En 1999, la commune des Abymes, en Guadeloupe, décida d'honorer son nom en érigeant
une statue à sa mémoire sur le boulevard des Héros. Evidemment,
Solitude est une figure peu célèbre, moins connue encore qu'Olympe de Gouges. Mais telle
qu'elle est construite, la mémoire nationale, en particulier la mémoire
des « grands hommes », tend à rendre invisibles les femmes, bien sûr, les Noirs aussi, et a
fortiori les femmes noires. Il est donc fatal que les femmes, les Noirs et
les femmes noires que l'on pourrait panthéoniser souffrent d'un déficit de notoriété. C'est
d'ailleurs pour cela que nous faisons cette proposition.

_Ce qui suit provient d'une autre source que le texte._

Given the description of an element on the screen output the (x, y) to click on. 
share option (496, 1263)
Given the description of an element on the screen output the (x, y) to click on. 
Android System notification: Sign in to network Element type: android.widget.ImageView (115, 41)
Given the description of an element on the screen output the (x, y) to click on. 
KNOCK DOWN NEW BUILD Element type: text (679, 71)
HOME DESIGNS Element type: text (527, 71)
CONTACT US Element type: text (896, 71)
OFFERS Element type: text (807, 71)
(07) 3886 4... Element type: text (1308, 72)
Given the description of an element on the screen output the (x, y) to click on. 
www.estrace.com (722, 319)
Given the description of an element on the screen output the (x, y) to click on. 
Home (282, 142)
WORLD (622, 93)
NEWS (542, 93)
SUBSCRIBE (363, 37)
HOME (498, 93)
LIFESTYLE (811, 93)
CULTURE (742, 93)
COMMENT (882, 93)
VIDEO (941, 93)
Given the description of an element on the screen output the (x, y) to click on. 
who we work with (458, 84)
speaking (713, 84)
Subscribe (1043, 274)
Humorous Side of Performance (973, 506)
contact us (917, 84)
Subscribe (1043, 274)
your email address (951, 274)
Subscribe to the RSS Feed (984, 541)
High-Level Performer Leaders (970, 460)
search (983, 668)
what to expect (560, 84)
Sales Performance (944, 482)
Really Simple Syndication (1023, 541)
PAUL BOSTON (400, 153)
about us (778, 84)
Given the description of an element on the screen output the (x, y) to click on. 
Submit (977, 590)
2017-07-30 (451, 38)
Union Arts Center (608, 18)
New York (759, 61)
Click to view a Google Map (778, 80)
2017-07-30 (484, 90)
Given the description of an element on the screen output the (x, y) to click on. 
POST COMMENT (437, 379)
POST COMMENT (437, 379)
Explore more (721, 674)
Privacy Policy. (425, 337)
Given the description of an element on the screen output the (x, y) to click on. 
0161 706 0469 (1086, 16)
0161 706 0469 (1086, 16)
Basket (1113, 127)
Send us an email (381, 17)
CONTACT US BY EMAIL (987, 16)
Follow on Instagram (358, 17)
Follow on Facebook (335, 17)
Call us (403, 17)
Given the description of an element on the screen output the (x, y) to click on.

Pour faire
connaître des figures qui méritent de l'être ; pour que la mémoire nationale devienne plus
équitable ; pour que la société française, aussi, devienne plus juste ;
pour que chacun sache qu'il peut y trouver sa place.
En outre, après la récente célébration des Justes, il nous semble opportun de montrer que la
mémoire nationale doit aujourd'hui reconnaître les héros invisibles
et, d'une certaine façon, les plus authentiques. Les héros ne sont pas nécessairement des
hommes en armes. Ce sont aussi ces femmes des rues, pendant la
Révolution, qui bravaient les soldats et réclamaient du pain pour leurs enfants. Ce sont
parfois des citoyens ordinaires comme les Justes, qui risquaient leurs vies
pour en défendre d'autres. Ce sont encore ces « marrons » anonymes et ces femmes
esclaves entrant en résistance. En 1989, à l'occasion du bicentenaire de la
Révolution française, l'historienne Catherine Marand-Fouquet avait proposé qu'Olympe de
Gouges reçoive les honneurs du Panthéon.
Aujourd'hui, les associations noires qui constituent le Conseil représentatif des associations
noires (CRAN) se joignent aux mouvements féministes pour soutenir
cette demande, et proposer en outre que Solitude figure aux côtés d'Olympe de Gouges
dans l'illustre tombeau. A l'évidence, le combat pour les droits civiques et
pour l'égalité, qu'il s'agisse des femmes ou des Noirs, est lié à la Révolution et à la
République. Cette double panthéonisation serait, à n'en pas douter, un symbole
magnifique de concorde nationale, de simplicité et de grandeur, et il nous plaît de croire
qu'Olympe et Solitude seraient heureuses de se trouver côte à côte... Le
Panthéon, demain, sera plus beau avec Olympe de Gouges et Solitude.